One line in the listing below contains "Image resolution: width=499". Repeat that line and each line after it exactly, ending with the last one.

── MATERIAL SUPPLIED ──

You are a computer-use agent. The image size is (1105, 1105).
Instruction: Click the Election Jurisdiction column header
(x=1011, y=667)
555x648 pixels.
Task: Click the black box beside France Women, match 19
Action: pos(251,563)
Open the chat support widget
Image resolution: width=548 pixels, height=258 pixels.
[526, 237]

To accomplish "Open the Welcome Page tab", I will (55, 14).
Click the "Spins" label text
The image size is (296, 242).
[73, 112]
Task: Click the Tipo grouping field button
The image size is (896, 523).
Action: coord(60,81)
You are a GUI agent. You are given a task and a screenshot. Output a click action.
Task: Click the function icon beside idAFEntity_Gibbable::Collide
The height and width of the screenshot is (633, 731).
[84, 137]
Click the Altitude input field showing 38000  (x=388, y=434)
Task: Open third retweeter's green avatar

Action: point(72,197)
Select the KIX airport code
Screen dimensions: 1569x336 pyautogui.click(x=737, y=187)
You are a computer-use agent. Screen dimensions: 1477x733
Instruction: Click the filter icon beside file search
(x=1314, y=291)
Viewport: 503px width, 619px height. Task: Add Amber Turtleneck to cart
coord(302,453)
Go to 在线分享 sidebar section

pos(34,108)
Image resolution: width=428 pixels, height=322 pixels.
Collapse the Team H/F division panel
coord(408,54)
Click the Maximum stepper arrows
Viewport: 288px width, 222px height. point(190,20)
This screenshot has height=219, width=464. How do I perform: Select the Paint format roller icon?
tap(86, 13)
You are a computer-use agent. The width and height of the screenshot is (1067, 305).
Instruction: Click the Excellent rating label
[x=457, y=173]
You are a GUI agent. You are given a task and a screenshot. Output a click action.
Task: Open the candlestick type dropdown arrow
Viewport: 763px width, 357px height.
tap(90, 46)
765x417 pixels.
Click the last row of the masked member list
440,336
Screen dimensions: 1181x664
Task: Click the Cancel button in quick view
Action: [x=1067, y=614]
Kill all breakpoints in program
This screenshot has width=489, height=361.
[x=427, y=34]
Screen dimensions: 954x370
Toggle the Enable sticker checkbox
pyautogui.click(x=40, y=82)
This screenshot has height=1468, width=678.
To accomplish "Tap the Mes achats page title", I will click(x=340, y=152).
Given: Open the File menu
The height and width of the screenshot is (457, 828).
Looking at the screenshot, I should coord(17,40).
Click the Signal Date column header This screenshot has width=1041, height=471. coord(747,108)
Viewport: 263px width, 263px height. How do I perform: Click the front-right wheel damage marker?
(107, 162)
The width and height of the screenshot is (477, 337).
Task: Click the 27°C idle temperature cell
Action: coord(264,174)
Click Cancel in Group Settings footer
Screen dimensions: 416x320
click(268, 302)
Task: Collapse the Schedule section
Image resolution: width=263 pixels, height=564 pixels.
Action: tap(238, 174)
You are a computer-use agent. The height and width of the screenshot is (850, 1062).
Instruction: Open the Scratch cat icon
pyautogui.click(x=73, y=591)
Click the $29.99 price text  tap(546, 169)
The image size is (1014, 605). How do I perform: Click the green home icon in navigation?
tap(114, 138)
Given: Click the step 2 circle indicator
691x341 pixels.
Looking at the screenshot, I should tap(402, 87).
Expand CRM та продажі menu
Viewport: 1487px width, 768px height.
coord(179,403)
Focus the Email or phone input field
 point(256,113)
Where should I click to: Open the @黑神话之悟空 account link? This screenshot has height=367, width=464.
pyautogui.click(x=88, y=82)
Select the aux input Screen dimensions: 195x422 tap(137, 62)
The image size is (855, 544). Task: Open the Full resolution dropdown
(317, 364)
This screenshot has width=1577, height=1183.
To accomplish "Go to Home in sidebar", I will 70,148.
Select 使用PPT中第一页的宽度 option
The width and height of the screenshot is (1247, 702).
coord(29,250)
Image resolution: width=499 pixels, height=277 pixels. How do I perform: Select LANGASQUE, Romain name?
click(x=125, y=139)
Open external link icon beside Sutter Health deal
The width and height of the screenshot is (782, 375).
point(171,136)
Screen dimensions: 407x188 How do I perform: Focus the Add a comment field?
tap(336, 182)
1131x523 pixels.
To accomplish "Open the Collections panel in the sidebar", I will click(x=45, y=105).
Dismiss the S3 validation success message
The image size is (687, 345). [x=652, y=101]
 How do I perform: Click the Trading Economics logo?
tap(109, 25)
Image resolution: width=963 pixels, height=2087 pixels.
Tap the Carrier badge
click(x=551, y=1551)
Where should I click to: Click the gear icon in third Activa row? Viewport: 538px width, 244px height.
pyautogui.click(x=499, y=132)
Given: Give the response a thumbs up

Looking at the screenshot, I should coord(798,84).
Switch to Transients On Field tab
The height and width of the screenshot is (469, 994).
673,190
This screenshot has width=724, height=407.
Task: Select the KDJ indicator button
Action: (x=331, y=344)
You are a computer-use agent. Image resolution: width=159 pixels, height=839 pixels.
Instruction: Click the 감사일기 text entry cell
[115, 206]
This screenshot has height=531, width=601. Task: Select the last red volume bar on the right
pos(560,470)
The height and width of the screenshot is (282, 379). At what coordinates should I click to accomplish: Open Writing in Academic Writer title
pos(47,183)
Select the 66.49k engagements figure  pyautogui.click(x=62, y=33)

───

**EXERCISE RESULT:**
Image resolution: width=499 pixels, height=277 pixels. How do I perform: Select LANGASQUE, Romain name?
click(x=125, y=139)
Open external link icon beside Sutter Health deal
The width and height of the screenshot is (782, 375).
point(171,136)
Screen dimensions: 407x188 How do I perform: Focus the Add a comment field?
tap(336, 182)
1131x523 pixels.
To accomplish "Open the Collections panel in the sidebar", I will click(x=45, y=105).
Dismiss the S3 validation success message
The image size is (687, 345). [x=652, y=101]
 How do I perform: Click the Trading Economics logo?
tap(109, 25)
Image resolution: width=963 pixels, height=2087 pixels.
Tap the Carrier badge
click(x=551, y=1551)
Where should I click to: Click the gear icon in third Activa row? Viewport: 538px width, 244px height.
pyautogui.click(x=499, y=132)
Given: Give the response a thumbs up

Looking at the screenshot, I should coord(798,84).
Switch to Transients On Field tab
The height and width of the screenshot is (469, 994).
673,190
This screenshot has width=724, height=407.
Task: Select the KDJ indicator button
Action: (x=331, y=344)
You are a computer-use agent. Image resolution: width=159 pixels, height=839 pixels.
Instruction: Click the 감사일기 text entry cell
[115, 206]
This screenshot has height=531, width=601. Task: Select the last red volume bar on the right
pos(560,470)
The height and width of the screenshot is (282, 379). At what coordinates should I click to accomplish: Open Writing in Academic Writer title
pos(47,183)
Select the 66.49k engagements figure  pyautogui.click(x=62, y=33)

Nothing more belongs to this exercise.